According to Ray Harding, chief executive of West Norfolk Council, the planning committee will have to reconsider an application for the Lynnsport link road, because of a ‘procedural error’, which gave a disproportionate amount of time to the council in its capacity as the applicant.
Opponents of this controversial scheme will now be allowed equal time to present their case.
At the risk of upsetting Mr Newman (Lynn New letters March 31) it should be remembered that a similar procedural error occurred in September 2002, when an application for the infamous ‘non pier’ at Hunstanton was under consideration.
Unfortunately, on that occasion Mr Harding’s predecessor declined to intervene and ensure that the correct procedure was followed.
This is just one valid reason for expecting Mr Harding to address an issue that has such far reaching consequences, even if it means admitting to a string of procedural errors and taking appropriate remedial action. There is nothing nonsensical about a proposition of this kind.

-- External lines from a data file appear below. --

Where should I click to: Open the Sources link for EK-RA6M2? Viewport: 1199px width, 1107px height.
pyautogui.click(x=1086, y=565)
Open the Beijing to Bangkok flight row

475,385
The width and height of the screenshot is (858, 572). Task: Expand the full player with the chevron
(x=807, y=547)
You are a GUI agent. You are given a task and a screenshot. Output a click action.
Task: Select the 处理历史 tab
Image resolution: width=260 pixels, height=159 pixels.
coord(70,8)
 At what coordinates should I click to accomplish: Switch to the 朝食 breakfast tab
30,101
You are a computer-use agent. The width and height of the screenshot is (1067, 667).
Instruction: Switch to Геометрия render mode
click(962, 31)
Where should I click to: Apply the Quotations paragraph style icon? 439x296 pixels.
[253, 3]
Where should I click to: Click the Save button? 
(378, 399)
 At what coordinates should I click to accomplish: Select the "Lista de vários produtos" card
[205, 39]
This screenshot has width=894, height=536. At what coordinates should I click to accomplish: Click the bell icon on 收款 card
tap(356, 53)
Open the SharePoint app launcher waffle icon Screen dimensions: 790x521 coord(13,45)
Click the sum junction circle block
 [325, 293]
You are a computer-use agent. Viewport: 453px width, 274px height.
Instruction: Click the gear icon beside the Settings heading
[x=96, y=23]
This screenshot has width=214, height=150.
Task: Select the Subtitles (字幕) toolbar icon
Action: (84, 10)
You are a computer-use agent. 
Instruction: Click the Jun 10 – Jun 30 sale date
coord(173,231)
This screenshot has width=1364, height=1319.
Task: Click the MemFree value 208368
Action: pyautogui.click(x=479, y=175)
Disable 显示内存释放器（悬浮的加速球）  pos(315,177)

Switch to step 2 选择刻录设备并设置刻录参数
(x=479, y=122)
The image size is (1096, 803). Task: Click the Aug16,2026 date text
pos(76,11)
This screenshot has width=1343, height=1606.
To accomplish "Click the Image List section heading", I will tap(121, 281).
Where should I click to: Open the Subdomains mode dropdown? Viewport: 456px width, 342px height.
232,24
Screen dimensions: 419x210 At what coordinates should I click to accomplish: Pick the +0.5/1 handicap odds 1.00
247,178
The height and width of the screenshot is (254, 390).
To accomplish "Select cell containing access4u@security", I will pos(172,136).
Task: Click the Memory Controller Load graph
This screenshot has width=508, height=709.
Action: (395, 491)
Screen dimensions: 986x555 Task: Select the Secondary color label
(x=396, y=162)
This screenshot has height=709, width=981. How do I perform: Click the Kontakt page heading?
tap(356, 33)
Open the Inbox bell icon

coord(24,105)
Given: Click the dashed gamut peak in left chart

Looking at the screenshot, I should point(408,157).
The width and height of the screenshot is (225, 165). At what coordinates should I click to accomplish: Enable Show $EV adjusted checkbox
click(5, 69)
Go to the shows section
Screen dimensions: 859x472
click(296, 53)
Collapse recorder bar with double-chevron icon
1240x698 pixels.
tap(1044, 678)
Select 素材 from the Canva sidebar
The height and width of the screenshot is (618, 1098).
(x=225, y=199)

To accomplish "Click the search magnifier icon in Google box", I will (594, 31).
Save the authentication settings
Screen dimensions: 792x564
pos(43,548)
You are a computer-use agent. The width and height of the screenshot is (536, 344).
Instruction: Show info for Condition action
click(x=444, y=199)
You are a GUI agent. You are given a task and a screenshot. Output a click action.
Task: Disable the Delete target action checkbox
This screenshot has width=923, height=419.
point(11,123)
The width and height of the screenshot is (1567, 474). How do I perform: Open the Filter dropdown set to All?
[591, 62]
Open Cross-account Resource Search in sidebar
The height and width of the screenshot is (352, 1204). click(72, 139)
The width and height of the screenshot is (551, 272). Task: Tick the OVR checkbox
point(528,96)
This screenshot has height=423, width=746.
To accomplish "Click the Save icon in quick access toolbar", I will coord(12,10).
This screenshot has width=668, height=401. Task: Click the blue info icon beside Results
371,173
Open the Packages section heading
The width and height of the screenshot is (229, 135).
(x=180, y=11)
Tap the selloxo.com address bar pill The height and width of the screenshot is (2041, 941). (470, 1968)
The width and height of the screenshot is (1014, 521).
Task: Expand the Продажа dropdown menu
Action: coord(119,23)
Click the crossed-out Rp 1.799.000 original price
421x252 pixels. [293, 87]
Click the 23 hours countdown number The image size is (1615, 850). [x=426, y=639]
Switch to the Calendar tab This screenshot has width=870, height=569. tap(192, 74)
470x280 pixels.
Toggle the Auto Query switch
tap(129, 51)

Perhaps Mr Newman, and anyone else who thinks the pier saga has been done to death in this column, should trot along to the Princess Theatre at 7.30 tonight for the showing of ‘Barnacle Bill’, which launches the new Film Club...
Of more immediate concern is the potential loss of a third of the spaces in the car park next to the Princess Theatre, revealed in the Lynn News on March 31 (page 11) where regeneration portfolio holder Alistair Beales was reported as admitting that he was minded to conclude such an agreement, if sufficient financial compensation could be secured from McCarthy & Stone for use of the car park during the construction of 32 ‘later living’ apartments on adjacent land.
Surely, disposal of public land, whether permanent or temporary, requires the council to conduct a Section 123 consultation.
Whilst on the subject of procedure, it is worth remembering that when objecting to planning applications it is important to concentrate on planning issues.
Therefore, as far as the recently proposed poultry factory at Sedgeford is concerned, animal welfare issues are not worth mentioning!
Although this application has now been withdrawn by the developers, it is expected that a further application will follow.
So, when it comes to any future application for a scheme of this type, the grounds for objection must be concerned with human health and the adverse impact of several large factory units on a rural landscape.
Last Tuesday this column focused on a perceived need for parishes in this corner of northwest Norfolk to work together.
The offensive odour from a proposed poultry factory like this will drift on the wind and this could turn out to be the catalyst needed to unite Hunstanton with the surrounding villages in opposing a development that has the potential to harm the tourist industry, on which many businesses depend, as well as spoiling the quality of life experienced by inhabitants.